Data listing:

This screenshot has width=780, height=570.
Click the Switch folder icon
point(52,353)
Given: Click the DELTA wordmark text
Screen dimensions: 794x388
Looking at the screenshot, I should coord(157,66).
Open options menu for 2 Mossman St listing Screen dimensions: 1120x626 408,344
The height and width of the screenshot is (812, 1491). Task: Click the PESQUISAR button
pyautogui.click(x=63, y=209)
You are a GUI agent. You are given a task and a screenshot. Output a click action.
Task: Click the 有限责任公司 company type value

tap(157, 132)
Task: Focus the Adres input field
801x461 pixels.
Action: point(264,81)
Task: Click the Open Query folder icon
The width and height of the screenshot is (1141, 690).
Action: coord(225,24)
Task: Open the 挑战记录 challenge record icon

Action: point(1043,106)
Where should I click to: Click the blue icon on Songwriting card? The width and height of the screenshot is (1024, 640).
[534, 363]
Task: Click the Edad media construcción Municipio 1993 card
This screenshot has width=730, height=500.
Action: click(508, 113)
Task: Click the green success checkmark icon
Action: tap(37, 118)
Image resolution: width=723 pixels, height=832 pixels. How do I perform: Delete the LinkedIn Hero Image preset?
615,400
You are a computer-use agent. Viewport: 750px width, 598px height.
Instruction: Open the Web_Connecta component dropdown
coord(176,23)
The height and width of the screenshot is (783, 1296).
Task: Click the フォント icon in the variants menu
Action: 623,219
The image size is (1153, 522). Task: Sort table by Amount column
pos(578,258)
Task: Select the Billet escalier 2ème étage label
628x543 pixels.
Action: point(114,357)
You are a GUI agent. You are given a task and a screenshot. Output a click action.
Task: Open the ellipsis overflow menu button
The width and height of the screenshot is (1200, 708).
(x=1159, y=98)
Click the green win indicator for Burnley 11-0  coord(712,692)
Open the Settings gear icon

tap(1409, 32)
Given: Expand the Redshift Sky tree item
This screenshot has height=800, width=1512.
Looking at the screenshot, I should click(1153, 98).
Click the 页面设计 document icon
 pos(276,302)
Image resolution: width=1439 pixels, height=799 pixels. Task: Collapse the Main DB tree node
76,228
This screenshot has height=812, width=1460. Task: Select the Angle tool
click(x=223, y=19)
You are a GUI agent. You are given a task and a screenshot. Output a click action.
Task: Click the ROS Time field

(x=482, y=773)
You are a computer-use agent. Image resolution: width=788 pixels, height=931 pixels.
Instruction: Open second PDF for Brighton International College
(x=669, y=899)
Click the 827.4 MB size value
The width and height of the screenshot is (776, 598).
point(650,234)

**Aim of the exercise:** Copy out every line of the data listing above word for word.

**Complete output:**
This screenshot has width=780, height=570.
Click the Switch folder icon
point(52,353)
Given: Click the DELTA wordmark text
Screen dimensions: 794x388
Looking at the screenshot, I should coord(157,66).
Open options menu for 2 Mossman St listing Screen dimensions: 1120x626 408,344
The height and width of the screenshot is (812, 1491). Task: Click the PESQUISAR button
pyautogui.click(x=63, y=209)
You are a GUI agent. You are given a task and a screenshot. Output a click action.
Task: Click the 有限责任公司 company type value

tap(157, 132)
Task: Focus the Adres input field
801x461 pixels.
Action: point(264,81)
Task: Click the Open Query folder icon
The width and height of the screenshot is (1141, 690).
Action: coord(225,24)
Task: Open the 挑战记录 challenge record icon

Action: point(1043,106)
Where should I click to: Click the blue icon on Songwriting card? The width and height of the screenshot is (1024, 640).
[534, 363]
Task: Click the Edad media construcción Municipio 1993 card
This screenshot has width=730, height=500.
Action: click(508, 113)
Task: Click the green success checkmark icon
Action: tap(37, 118)
Image resolution: width=723 pixels, height=832 pixels. How do I perform: Delete the LinkedIn Hero Image preset?
615,400
You are a computer-use agent. Viewport: 750px width, 598px height.
Instruction: Open the Web_Connecta component dropdown
coord(176,23)
The height and width of the screenshot is (783, 1296).
Task: Click the フォント icon in the variants menu
Action: 623,219
The image size is (1153, 522). Task: Sort table by Amount column
pos(578,258)
Task: Select the Billet escalier 2ème étage label
628x543 pixels.
Action: point(114,357)
You are a GUI agent. You are given a task and a screenshot. Output a click action.
Task: Open the ellipsis overflow menu button
The width and height of the screenshot is (1200, 708).
(x=1159, y=98)
Click the green win indicator for Burnley 11-0  coord(712,692)
Open the Settings gear icon

tap(1409, 32)
Given: Expand the Redshift Sky tree item
This screenshot has height=800, width=1512.
Looking at the screenshot, I should click(1153, 98).
Click the 页面设计 document icon
 pos(276,302)
Image resolution: width=1439 pixels, height=799 pixels. Task: Collapse the Main DB tree node
76,228
This screenshot has height=812, width=1460. Task: Select the Angle tool
click(x=223, y=19)
You are a GUI agent. You are given a task and a screenshot. Output a click action.
Task: Click the ROS Time field

(x=482, y=773)
You are a computer-use agent. Image resolution: width=788 pixels, height=931 pixels.
Instruction: Open second PDF for Brighton International College
(x=669, y=899)
Click the 827.4 MB size value
The width and height of the screenshot is (776, 598).
point(650,234)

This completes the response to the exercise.